Yo no sé por qué era domingo y no estaba la feria de artesanos pero di gracias a esa ausencia. Yo creía que era el momento perfecto, ese que esperás y que armás en tu cabeza, ese donde todos los puntos se unen y tenés que poner lo que te queda, despojándote de esa dignidad y esa vergüenza y decir, decirlo sin mentir ni chamuyar.
Yo me reía para adentro porque pensé que estaba todo dado, todo configurado, y siempre me pasaba algo. Las oportunidades no se repiten mi reina, no se repiten, y eso lo aprendí muy bien. Y en busca de esa oportunidad fui a buscarte a lugares donde me sabía indeseable, como en La Llave, donde no me dejaban pasar por ser demasiado burgués, demasiado Franja, demasiado desubicado como para pedir un vaso en plena barra de un lugar donde se camina sobre envases de cerveza, toda la noche haciendo guardia en los bancos del Boulevard mientras las nenas de 15 años pasaban sin el menor escollo.

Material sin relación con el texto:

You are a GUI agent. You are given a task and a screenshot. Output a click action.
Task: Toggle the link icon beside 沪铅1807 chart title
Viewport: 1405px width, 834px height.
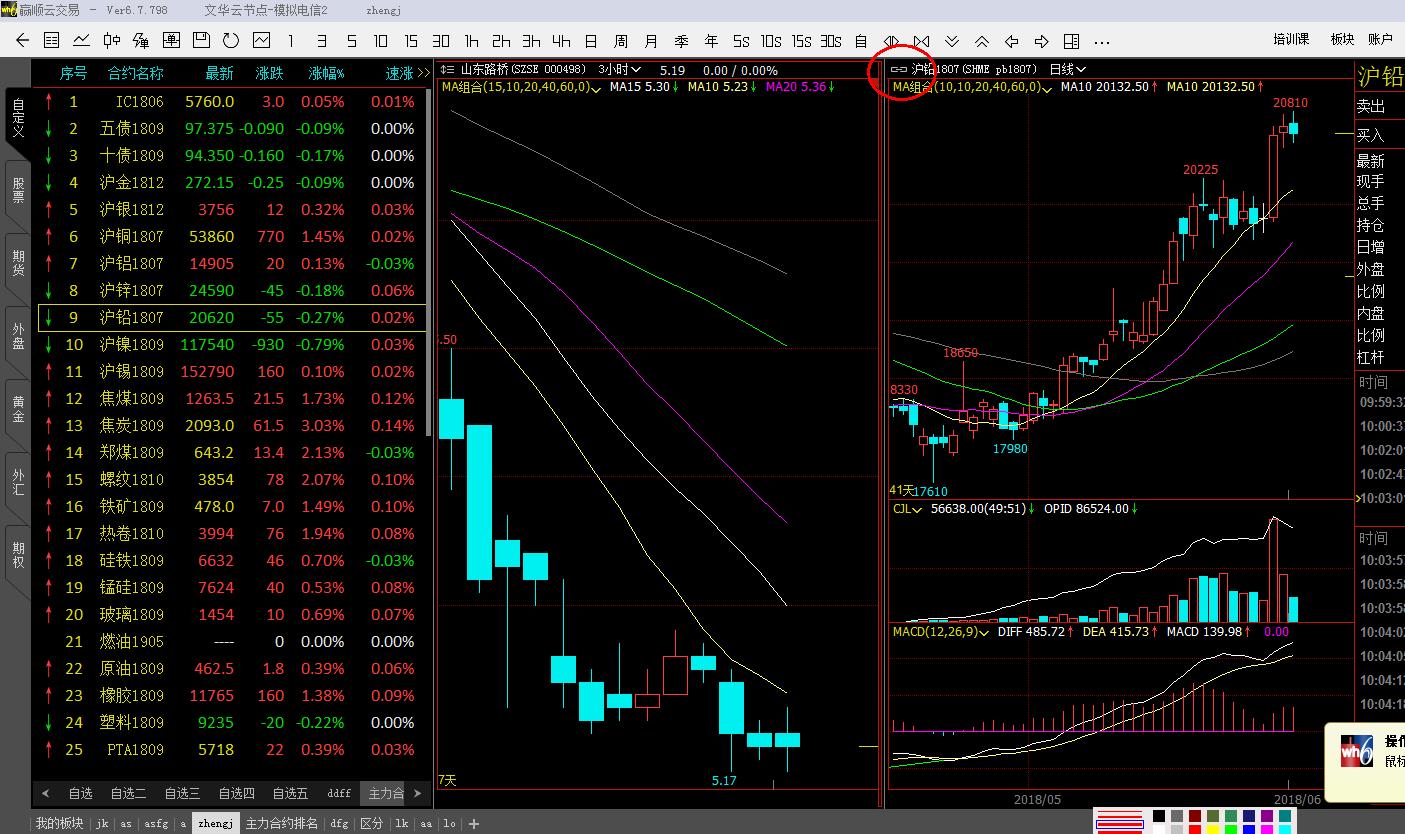898,70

No me arrepiento pero me cansé reina, que querés que haga. En ese entonces yo creía que el amor se merecía, que si hacías los méritos suficientes te quedabas con la chica, que todo sumaba, boludeces que se sumaban en algún lado y que a la hora de pesar pesan. Después me di cuenta que no era así, que las novelas existen en la tele y en la cabeza de los escritores que se animan a pensarlas, escribirlas, publicarlas y venderlas y que en realidad nadie lleva la cuenta y a nadie le importa. No es para dramatizar, simplemente es así.

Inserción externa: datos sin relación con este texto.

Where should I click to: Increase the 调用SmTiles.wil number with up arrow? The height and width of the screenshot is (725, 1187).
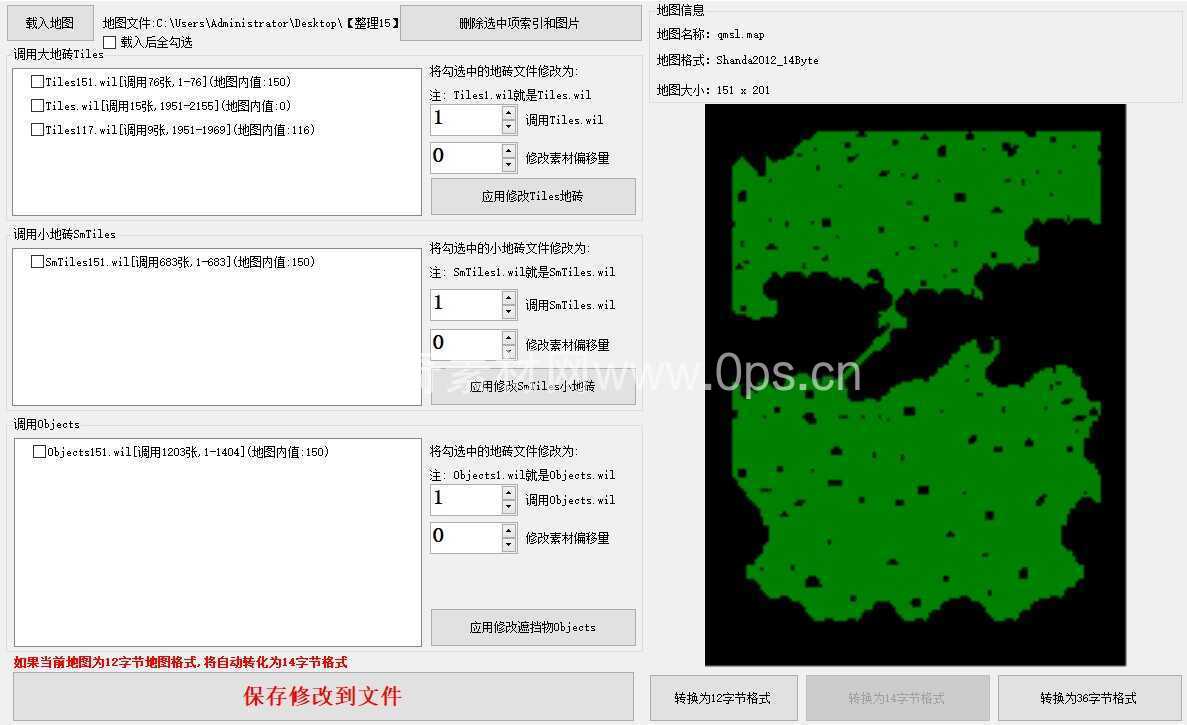[509, 297]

Pero volviendo, te decía que era en la plaza Pueyrredón, que el día estaba hermoso, que abundaban los gorriones, los vendedores ambulantes y los pendejos en el arenero. Nos habíamos sentado en esos bancos del centro de la plaza donde las copas de los árboles no se juntan y dibujan en lo alto un círculo de cielo. Vos hablabas de Morfología II creo, yo me había bajado medio atado de cigarrillos dándote la razón sobre ese examen y sentía que se me iba el tiempo.

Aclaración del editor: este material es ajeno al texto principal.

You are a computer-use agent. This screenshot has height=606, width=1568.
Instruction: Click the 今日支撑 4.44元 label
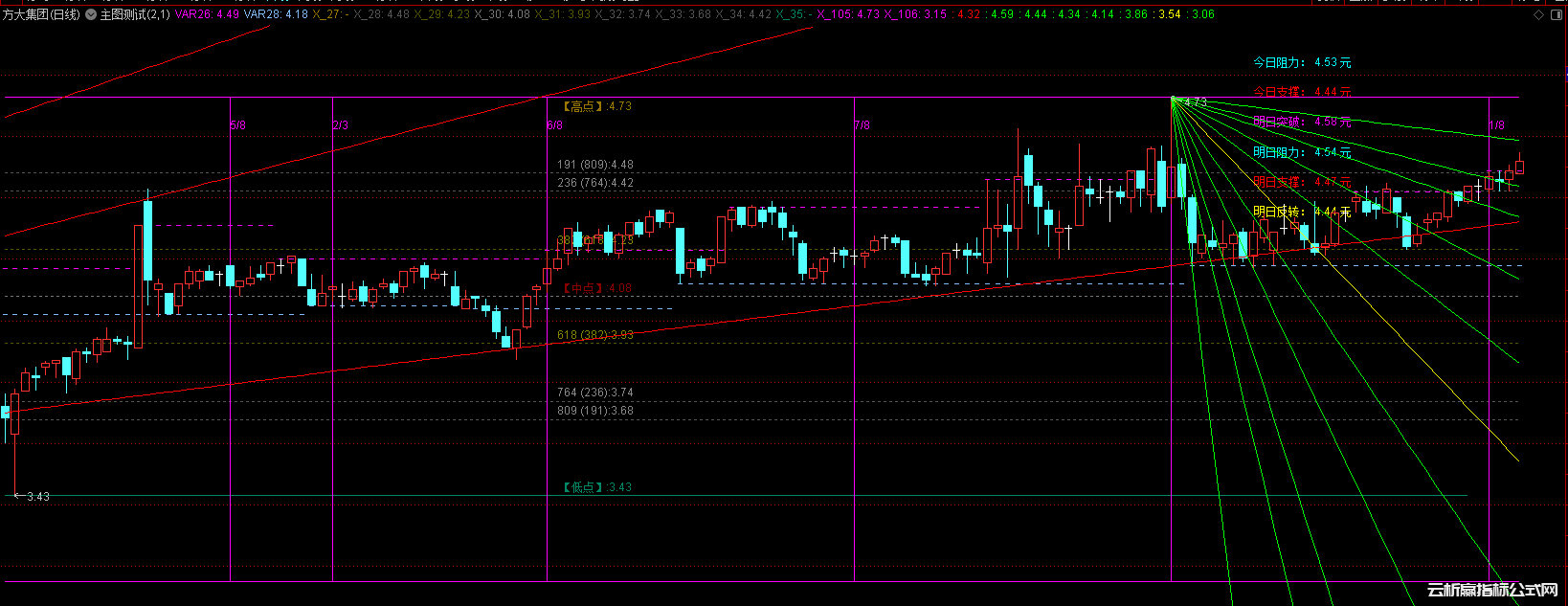(1302, 92)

No sé porqué dejaste de hablar y me preguntaste que me pasaba, por qué miraba para arriba y yo te señalé el círculo de cielo entre las copas de los árboles y te dije una gilada, algo como que no importase, que pasara lo que pasara ese gorrión parado en la punta de unos de esos árboles iba a ir todas las mañanas, estés en el lugar donde estés, a contarte las maravillas de las cosas y a hacerte comprender que hay cosas mucho más importantes que un examen no aprobado y que ese gorrión iba a recordarte a mí y esa tarde en la plaza.
Y vos me miraste sin decir nada, te sonreíste y yo te besé. Era en la plaza Pueyrredón si mal no recuerdo pero no me prestes atención, es muy probable que esté mintiendo.